Fasten your seatbelts. China is releasing a wave of economic reports this week, including GDP, consumer price inflation, industrial production and retail sales. And currency investors are making plans.
Amelia Bourdeau, director of foreign exchange at Westpac Institutional Bank, thinks more interest rate cuts are in the offing. "I think Chinese officials must be worried," she told CNBC's Melissa Lee, based on their moves on deposit and lending rates.
That's why investors need to be careful, says Andrew Busch, global currency and public policy strategist at BMO Capital Markets. He believes investors are hoping for GDP growth of 7.9 percent, but says, that growth closer to 7.5 percent would "scare people, you'd start to see some big risk off, and the Aussie dollar would get hit on that."
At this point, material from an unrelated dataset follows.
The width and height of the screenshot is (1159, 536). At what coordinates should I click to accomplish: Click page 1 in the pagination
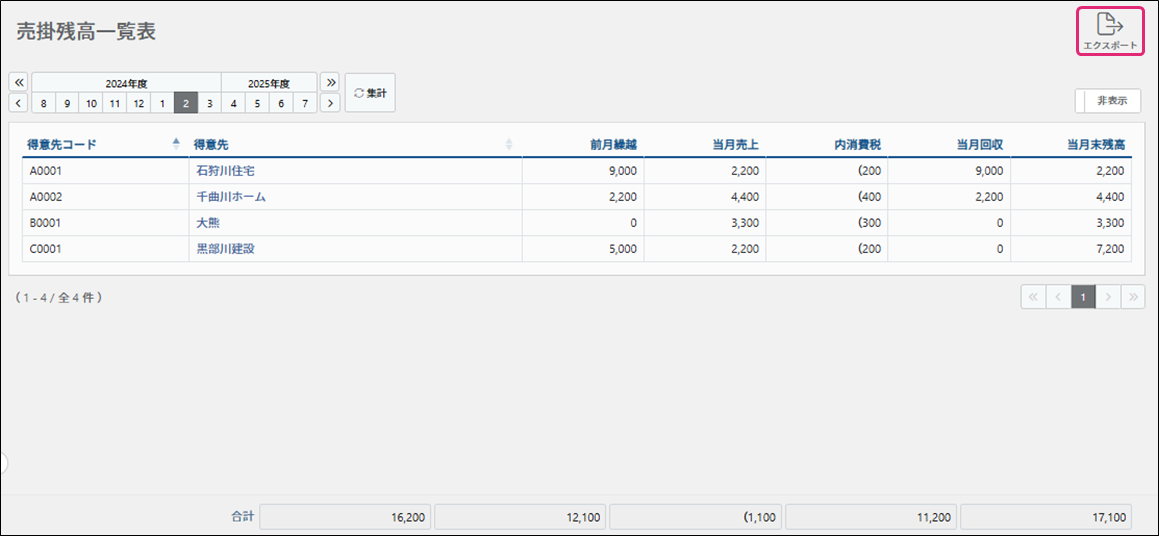1083,297
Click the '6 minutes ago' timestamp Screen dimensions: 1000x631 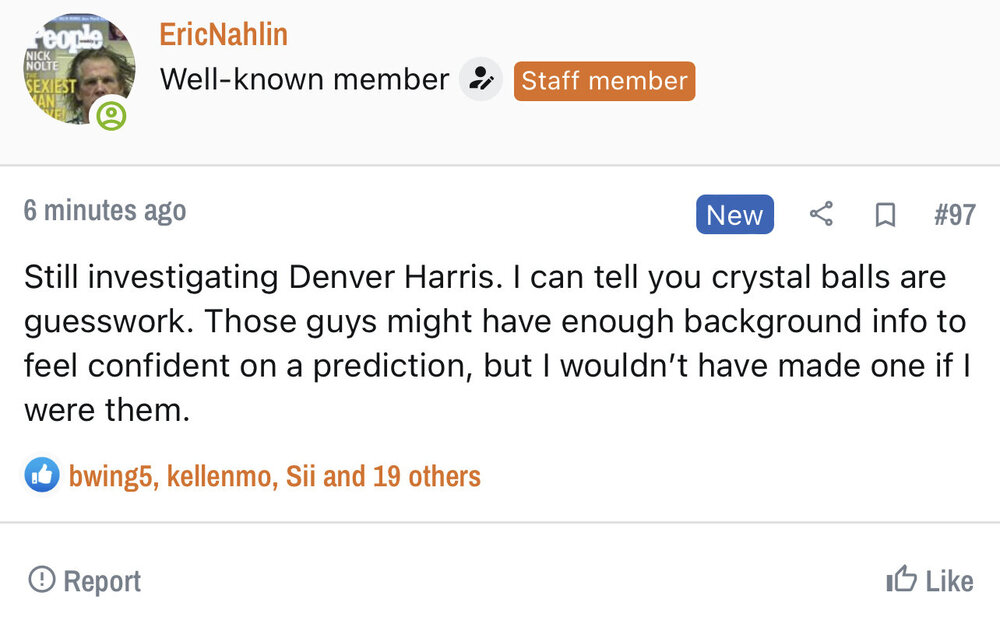point(105,211)
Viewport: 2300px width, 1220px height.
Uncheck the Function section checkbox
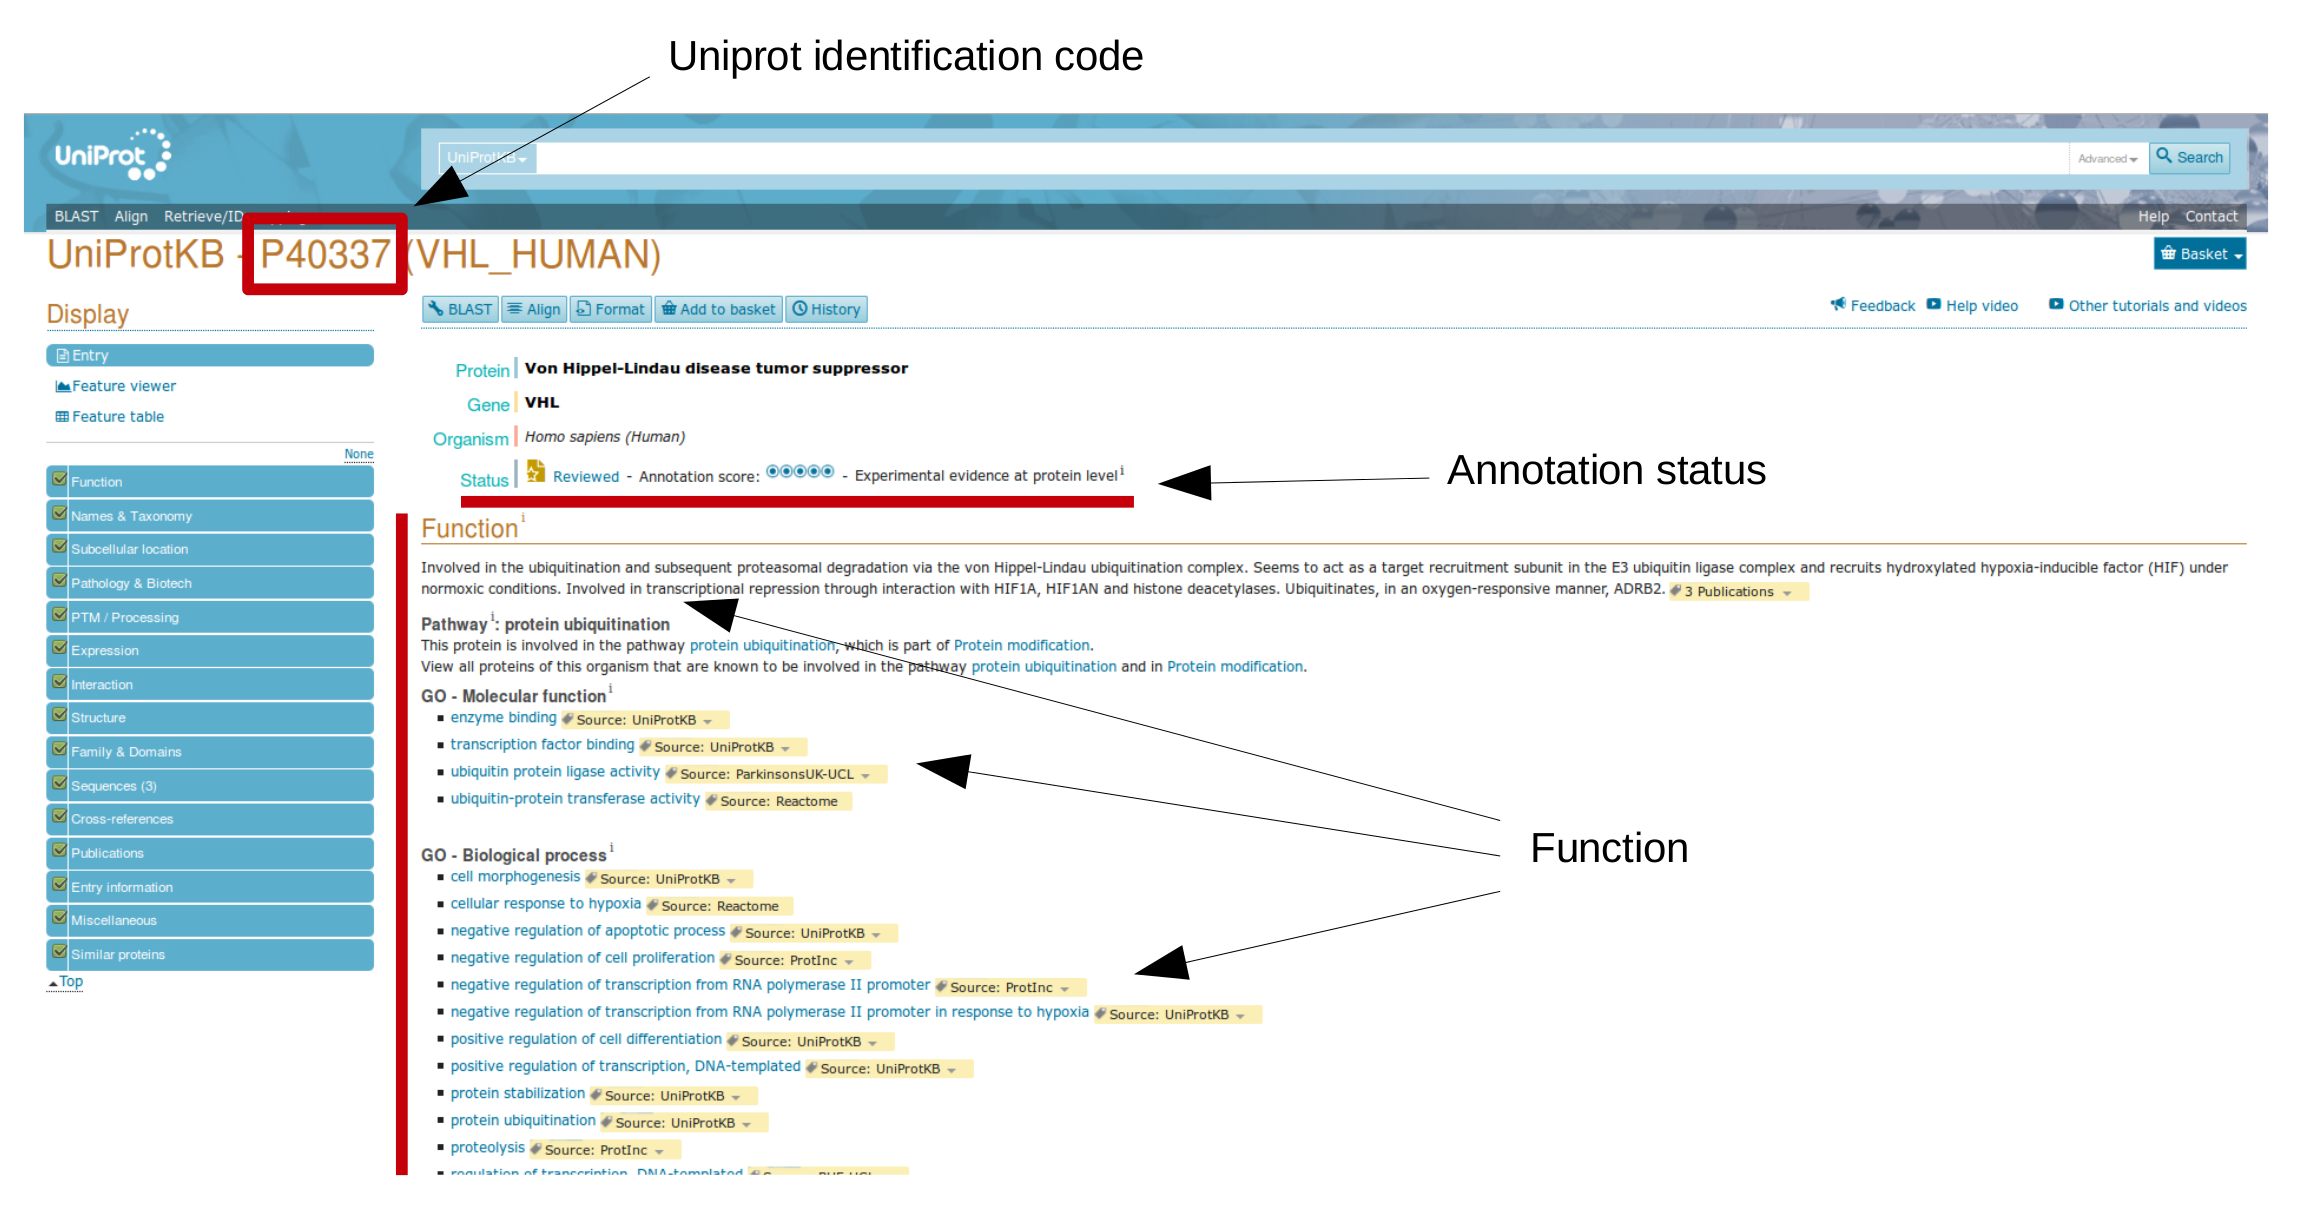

Brian Kelly of Shelter Harbor Capital agrees that the Australian dollar is exposed at the moment, and he wants to sell it. The Australian economy is heavily based on mining, he notes, and any Chinese stimulus "is not very resource heavy" because the Chinese are trying to transition their economy to a more developed stage. On top of that, Kelly says, "Australia has a housing bubble, their economy is slowing, and they're going to have to cut interest rates." So he wants to sell the Australian dollar against the U.S. dollar at 1.0200 with a stop at 1.0330 and a target of 0.9100.
Todd Gordon, co-head of research and trading at Aspen Trading Group, is skeptical. He argues that in technical terms, the Australian dollar is in an uptrend channel, and he expects it to stay until it gets to parity against the U.S. dollar or lower.